This article explains why it is so important to help the LAB election petition drive.
The League of American Wheelmen (now LAB) formed in 1880 to protect the rights and the interests of cyclists. The League was a democratic organization where members were encouraged to serve on the board and volunteers were welcome. The League held large rallies and provided services to members, including Legal Services, Touring Information Directors and Hospitality Homes. And most important, the League ran John Forester’s Effective Cycling program. You can read about this in Bill Hoffman’s “A Brief History of LAB”.
But beginning in 1998, members’ rights were weakened when four of twelve director seats were taken from members and given to outside organizations as appointed seats. These outside groups (bicycle industry, fitness, health and active living advocates) provided extra funding that allowed the League to pay for more staff for advocacy activities even as member services were eliminated. These outsiders do not support the core mission of the League.
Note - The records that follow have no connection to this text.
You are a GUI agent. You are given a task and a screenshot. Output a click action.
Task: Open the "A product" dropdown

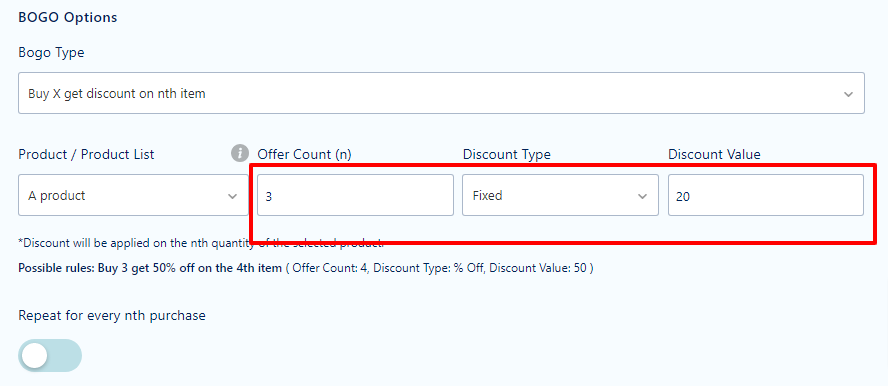(x=133, y=195)
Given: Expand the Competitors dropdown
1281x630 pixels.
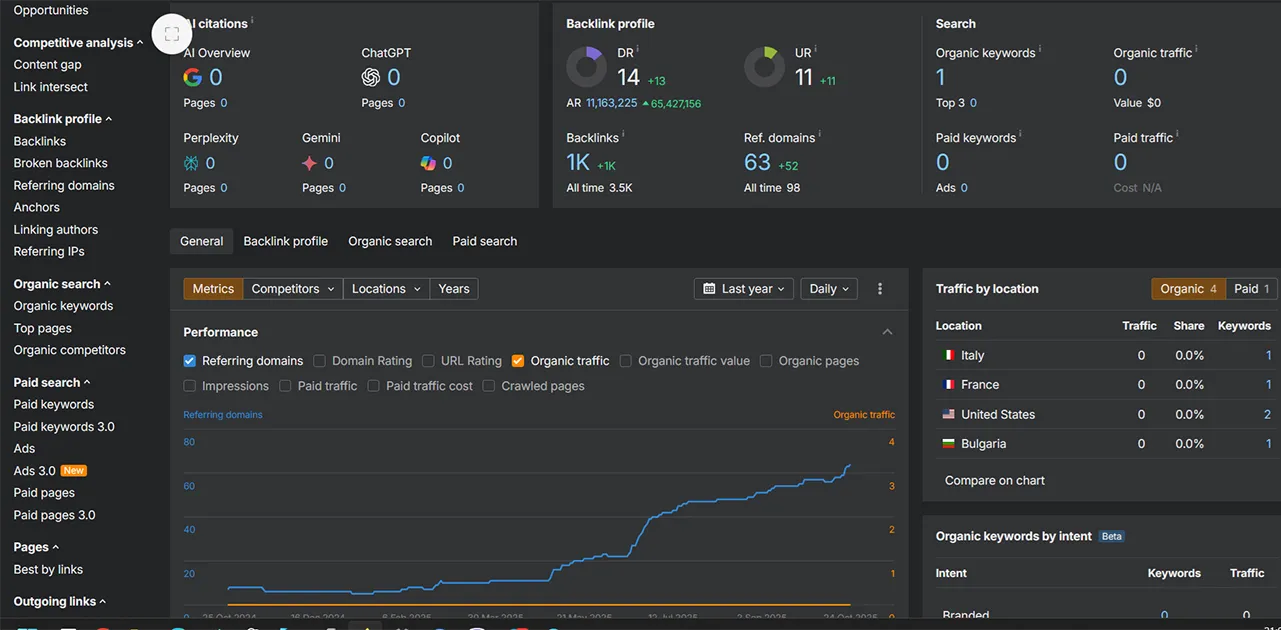Looking at the screenshot, I should 292,289.
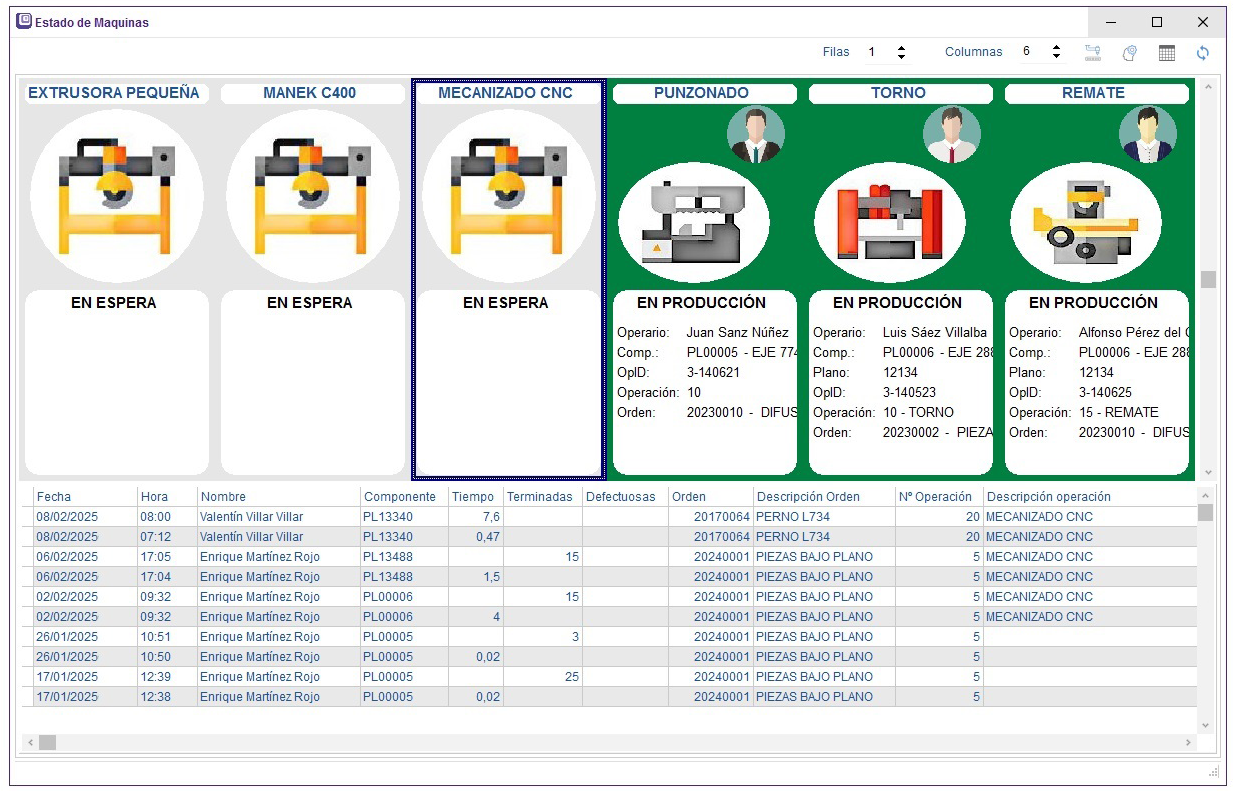Sort the table by Fecha column header
The width and height of the screenshot is (1235, 791).
[x=54, y=497]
These outside directors gradually steered the League towards political action and away from protecting cyclists’ rights and especially education. Starting in 2001, the education program was badly mismanaged and the board refused to make it right. Long-time members protested by circulating an open letter “Which Way LAB?” at the 2002 rally. But the board adopted a “circle the wagons” approach, ignoring the issues raised and increasingly operating in secrecy.
Reformers used election petitions to get on the ballot and challenge the board in 2002 and 2003. A faction of the board interfered in the 2003 election to defeat one of the reformers and maintain their control of the League. Then they quietly added a fifth appointed director during a telephone meeting and passed radical Bylaws changes to thwart future petition candidates from getting on the ballot.
In the 2008 election, the board declared that the former editor of the League’s magazine was “not qualified” and refused to allow her to be on the ballot. As a result, we had a Soviet-style election (only one candidate per seat).
Did you know that it now takes more then 1000 signatures (5% of the memberships) for anyone not approved by the Board to get on the ballot? Until 2003, it took 50. This is several times the total votes cast in most recent Board elections. Unless we can overcome this hurdle, the LAB elections will continue to be a sham.
And in 2010, the board voted to add two more appointed directors and one elected director. This increases the ratio of appointed directors to 47% from the current 42%, to further cement its power. Of the current directors, only Bill Hoffman supports an all-elected board that would be under members’ control.
This is why it is so important to help the election petition drive.